Wait a year, and the picture changes. The buy-back figure reportedly drops to €60m (£52m) in 2025, a £17m swing that transforms a sentimental reunion into a more palatable piece of business.
For a club that prides itself on timing the market as well as its press, that matters.
Slot’s defensive puzzle
The decision is not only about money. It is also about what Arne Slot inherits and what he wants his back line to look like.
Konaté’s future is uncertain, with the Frenchman linked with a move away. Virgil van Dijk, the captain and defensive pillar of the Klopp era, turns 34 this summer and is entering the final year of his contract. Joe Gomez, Liverpool’s Swiss Army knife at the back, has been mentioned in transfer speculation of his own.
Reinforcements are already on the way. Jeremy Jacquet arrives from Rennes, while Giovanni Leoni is expected to be ready for pre-season once he completes his recovery from an ACL injury. Both are talented, both are young, and both will need time.
Quansah, by contrast, is already proving he can anchor a back line at the sharp end of a major European league.
Liverpool’s view, according to reports in Germany, is that another year at Leverkusen can harden him further. More minutes in a title-chasing side, more responsibility, more leadership. Then, if the stars align next summer, he would return not as a promising project, but as a defender ready to walk into the heart of Slot’s team.
Klopp’s favourite, reborn in Germany
Quansah’s rise under Klopp was one of the most striking subplots of the German’s final season. By the run-in, he was starting ahead of Konaté, trusted in big moments and praised for his composure on the ball and calm under pressure.
Yet his final campaign in England was not straightforward. The weight of expectation at Liverpool is heavy, even for seasoned internationals. For a young defender still learning the game, it can be suffocating.
The move to Leverkusen has changed that.
“I've really loved it, to be honest. It's been refreshing for me,” Quansah said last month. “I've started loving football again. Being able to play week in, week out against some of the best teams in the world. Showing what I'm capable of, what I can give to this team and to the fans as well. I've really enjoyed it so far, but it's not over yet. We've got an important month ahead of us.
“It's never easy moving to a different country. I think coming from the pressure of being at Liverpool, it's not easy to come away from such a big club and try to build your own career off the back of being at one place for 17 years. It's never easy, but I'm happy it's gone well so far.”
There is no hint of a player agitating for a move. No coded messages. No restless glances back across the Channel. Right now, Quansah looks settled, valued and central to Leverkusen’s plans.
Anfield watches and waits
That suits Liverpool.
They can monitor his World Cup, track his development under Thomas Tuchel and reassess their own defensive landscape over the next 12 months. If Konaté goes, if Van Dijk’s contract situation drags on, if Gomez departs, the need for a ready-made central defender of Quansah’s profile will only grow.
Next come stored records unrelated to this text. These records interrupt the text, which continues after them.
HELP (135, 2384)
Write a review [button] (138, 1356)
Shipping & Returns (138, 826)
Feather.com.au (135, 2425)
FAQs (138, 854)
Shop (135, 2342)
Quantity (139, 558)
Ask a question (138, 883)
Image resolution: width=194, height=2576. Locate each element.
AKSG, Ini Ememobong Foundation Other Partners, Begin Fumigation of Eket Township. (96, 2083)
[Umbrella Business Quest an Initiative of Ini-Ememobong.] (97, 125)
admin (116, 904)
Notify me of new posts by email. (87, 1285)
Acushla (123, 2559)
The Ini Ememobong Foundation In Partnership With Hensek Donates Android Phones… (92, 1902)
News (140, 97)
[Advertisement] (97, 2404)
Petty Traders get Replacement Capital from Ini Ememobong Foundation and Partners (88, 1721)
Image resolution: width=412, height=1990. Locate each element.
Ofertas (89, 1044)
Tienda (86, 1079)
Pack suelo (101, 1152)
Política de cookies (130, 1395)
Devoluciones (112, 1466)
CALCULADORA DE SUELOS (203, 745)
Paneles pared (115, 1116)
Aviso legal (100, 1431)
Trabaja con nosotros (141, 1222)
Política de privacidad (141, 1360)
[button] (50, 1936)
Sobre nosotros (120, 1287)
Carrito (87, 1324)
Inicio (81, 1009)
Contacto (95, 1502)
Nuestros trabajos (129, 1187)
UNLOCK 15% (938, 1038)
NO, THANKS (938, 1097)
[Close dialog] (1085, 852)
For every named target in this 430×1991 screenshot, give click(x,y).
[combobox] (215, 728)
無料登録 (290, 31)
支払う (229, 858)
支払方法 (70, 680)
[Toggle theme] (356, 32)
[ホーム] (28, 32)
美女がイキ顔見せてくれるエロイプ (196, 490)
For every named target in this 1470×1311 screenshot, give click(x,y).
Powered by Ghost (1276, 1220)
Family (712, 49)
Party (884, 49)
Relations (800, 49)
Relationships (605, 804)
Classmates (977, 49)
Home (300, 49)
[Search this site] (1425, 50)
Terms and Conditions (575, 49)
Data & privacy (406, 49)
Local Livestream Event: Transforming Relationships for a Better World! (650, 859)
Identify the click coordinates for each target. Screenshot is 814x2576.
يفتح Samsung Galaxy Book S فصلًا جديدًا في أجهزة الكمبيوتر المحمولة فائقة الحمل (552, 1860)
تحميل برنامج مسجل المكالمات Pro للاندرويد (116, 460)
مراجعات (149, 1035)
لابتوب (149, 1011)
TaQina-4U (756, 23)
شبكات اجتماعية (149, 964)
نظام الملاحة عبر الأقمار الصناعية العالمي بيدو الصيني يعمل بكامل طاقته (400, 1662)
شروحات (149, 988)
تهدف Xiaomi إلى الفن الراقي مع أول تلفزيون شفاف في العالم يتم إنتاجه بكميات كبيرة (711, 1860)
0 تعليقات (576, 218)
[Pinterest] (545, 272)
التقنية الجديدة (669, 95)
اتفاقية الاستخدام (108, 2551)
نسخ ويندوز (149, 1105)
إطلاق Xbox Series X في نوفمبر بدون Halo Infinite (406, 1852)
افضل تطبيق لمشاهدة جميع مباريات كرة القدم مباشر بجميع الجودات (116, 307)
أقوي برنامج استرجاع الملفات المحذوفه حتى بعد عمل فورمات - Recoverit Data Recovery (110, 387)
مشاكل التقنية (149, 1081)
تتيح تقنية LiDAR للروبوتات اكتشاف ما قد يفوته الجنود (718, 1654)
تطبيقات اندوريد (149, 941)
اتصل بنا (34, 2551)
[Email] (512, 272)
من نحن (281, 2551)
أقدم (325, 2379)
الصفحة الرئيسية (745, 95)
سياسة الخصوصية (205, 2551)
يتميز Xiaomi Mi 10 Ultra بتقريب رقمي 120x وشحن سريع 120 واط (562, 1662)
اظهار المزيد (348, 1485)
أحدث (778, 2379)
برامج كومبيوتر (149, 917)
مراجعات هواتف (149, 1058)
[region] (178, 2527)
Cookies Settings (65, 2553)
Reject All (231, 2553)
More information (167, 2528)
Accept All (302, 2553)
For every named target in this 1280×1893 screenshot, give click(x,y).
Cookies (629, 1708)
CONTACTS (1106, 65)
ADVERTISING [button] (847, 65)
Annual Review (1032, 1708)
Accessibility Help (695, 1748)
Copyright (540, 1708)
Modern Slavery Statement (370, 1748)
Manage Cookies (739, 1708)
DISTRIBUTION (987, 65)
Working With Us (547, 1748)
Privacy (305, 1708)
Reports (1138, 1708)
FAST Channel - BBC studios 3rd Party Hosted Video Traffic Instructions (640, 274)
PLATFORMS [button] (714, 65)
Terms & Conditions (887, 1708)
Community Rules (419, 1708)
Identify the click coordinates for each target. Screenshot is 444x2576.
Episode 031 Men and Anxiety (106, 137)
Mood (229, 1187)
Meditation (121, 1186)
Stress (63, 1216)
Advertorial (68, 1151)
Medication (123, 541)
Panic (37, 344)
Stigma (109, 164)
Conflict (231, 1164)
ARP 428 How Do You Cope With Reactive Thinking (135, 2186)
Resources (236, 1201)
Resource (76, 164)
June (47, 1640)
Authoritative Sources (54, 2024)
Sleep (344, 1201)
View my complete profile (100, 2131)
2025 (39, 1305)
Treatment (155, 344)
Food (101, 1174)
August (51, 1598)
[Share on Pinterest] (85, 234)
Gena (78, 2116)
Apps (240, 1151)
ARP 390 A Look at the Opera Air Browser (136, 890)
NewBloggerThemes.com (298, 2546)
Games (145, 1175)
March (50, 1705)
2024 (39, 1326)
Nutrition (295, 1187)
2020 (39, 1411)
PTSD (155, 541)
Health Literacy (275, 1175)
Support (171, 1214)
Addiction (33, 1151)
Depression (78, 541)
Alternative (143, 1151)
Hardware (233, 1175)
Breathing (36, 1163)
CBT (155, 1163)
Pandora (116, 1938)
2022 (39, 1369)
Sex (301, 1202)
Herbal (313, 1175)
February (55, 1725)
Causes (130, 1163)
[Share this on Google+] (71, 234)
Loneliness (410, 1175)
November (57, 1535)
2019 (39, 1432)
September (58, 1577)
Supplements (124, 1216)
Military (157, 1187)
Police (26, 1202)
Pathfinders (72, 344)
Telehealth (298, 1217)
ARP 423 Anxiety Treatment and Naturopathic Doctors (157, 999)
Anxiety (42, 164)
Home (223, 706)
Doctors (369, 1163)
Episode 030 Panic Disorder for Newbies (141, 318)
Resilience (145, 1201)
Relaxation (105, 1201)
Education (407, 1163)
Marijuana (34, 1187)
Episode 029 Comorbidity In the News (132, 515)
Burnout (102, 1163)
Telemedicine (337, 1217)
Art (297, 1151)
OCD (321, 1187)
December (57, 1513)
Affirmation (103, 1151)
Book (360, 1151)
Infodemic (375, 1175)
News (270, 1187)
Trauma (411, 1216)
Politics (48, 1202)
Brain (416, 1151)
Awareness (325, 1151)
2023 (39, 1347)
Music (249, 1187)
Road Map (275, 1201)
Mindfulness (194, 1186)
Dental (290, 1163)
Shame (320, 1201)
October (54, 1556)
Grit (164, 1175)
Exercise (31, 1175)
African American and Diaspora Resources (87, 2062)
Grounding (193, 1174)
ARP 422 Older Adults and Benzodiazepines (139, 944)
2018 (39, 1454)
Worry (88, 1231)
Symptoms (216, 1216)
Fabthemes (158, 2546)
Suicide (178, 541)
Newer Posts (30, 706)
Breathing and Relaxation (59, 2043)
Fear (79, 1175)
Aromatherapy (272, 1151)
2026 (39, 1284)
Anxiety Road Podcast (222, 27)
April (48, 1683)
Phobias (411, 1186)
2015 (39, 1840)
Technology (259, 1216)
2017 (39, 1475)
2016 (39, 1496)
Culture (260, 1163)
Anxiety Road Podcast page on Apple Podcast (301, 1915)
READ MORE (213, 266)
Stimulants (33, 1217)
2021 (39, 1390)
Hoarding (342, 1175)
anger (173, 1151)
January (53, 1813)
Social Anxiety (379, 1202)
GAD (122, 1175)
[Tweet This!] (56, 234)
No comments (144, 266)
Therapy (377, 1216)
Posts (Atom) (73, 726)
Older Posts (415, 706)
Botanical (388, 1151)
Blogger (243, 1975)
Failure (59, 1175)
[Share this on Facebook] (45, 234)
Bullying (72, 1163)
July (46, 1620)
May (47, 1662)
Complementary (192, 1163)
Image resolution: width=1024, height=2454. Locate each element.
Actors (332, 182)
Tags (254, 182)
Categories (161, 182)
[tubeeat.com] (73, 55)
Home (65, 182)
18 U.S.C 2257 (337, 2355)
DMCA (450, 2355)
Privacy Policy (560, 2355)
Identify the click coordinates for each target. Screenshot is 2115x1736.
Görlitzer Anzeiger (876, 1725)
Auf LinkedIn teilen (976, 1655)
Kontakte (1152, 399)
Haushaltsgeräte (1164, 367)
For now, the buy-back clause sits there, like a safety net and a temptation rolled into one.
Liverpool once nurtured Quansah from academy hopeful to first-team regular. They then allowed him to leave, with a line still attached. The club are not ready to tug on it this summer.
Next year, with a lower fee, a more seasoned defender and a clearer picture of Slot’s evolving squad, that line could tighten.
The question is simple: when the discount kicks in, will Liverpool see Jarell Quansah as the future of their defence, or as the one that got away?